To: President Obama
From: Tampa Bay's "Shovel Ready" Economic Developers
Mr. President: Respectfully, let's cut through the clutter. We know you're about to be bombarded with thousands of lists of bazillions of economy-jumpstarting projects asking for money from your $825-billion stimulus package. We think you'll like our ideas.
Our goal: To generate 50,000 Tampa Bay jobs — enough to shrink our unemployment rate to about 5 percent.
I'm not keen on the phrase "shovel ready" to describe the types of projects that are, literally, almost ready to start digging and building. The phrase can conjure negative political images of people "shoveling" more than dirt.
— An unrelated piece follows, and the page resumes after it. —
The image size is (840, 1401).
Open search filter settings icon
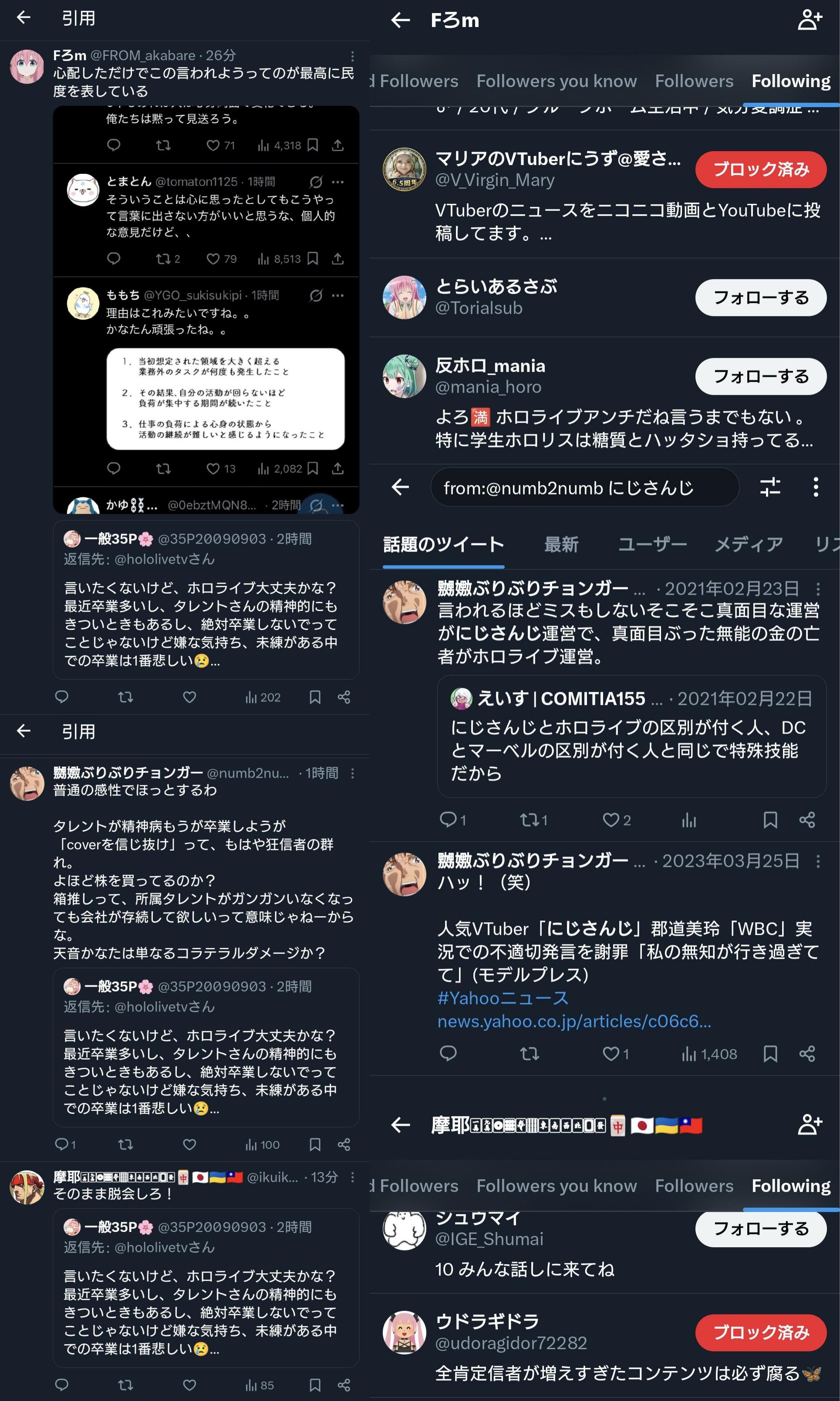pyautogui.click(x=770, y=487)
But the term is now the coin of the realm.
We know how badly Florida and Tampa Bay are hurting. Friday's numbers — state unemployment jumped to 8.1 percent last month from 7.4 percent in November — are getting brutal.
So far, we've got a Tower of Infrastructure Babel in the making. Area cities have their wish lists of projects. So do our counties and schools, health care and transportation industries, and our many chambers of commerce.
How will Washington and Tallahassee thoughtfully sort through it all?
The regional, seven-county economic development group known as the Tampa Bay Partnership wants to help. It's collecting area project lists to offer one regional set of priorities. Now there's a guaranteed minefield of competing interests, but I salute the group for trying.
So far, they've tallied about 350 potential area projects here costing $4.8-billion.
President Obama wants the federal stimulus package to create 3-million jobs nationwide. Tampa Bay wants 50,000 of those jobs to be born here.
"I think we need to do some of these projects and we need to do them pretty quick," says Tampa Bay Partnership CEO Stuart Rogel. "Otherwise, there will be little impact."
Broad-based infrastructure projects boosting the Tampa Bay region with lasting jobs are more likely than narrow-interest deals to win the attention of state and federal leaders empowered to dole out big bucks rather quickly.
What kinds of projects are we talking about? Here are just three possibilities:
• Moffitt Cancer Center wants $317-million to build a LEED-certified research, clinical and administrative center. Building it creates 3,000 jobs. Once it opens, add 1,200 researchers averaging $100,000-plus.
• I-4 Crosstown Connector Project would reroute truck traffic from the Port of Tampa directly to the highways and out of downtown Tampa. Why care? Because it would boost the port — a major economic engine — just as the Panama Canal expansion is finished in 2014. Project cost: About $450-million.
• Pinellas Suncoast Transit Authority wants $25-million to build a Bus Rapid Transit Line along Central Avenue in St. Petersburg to aid mass transit.
If we're organized, the feds will listen. If we're a mob, we lose.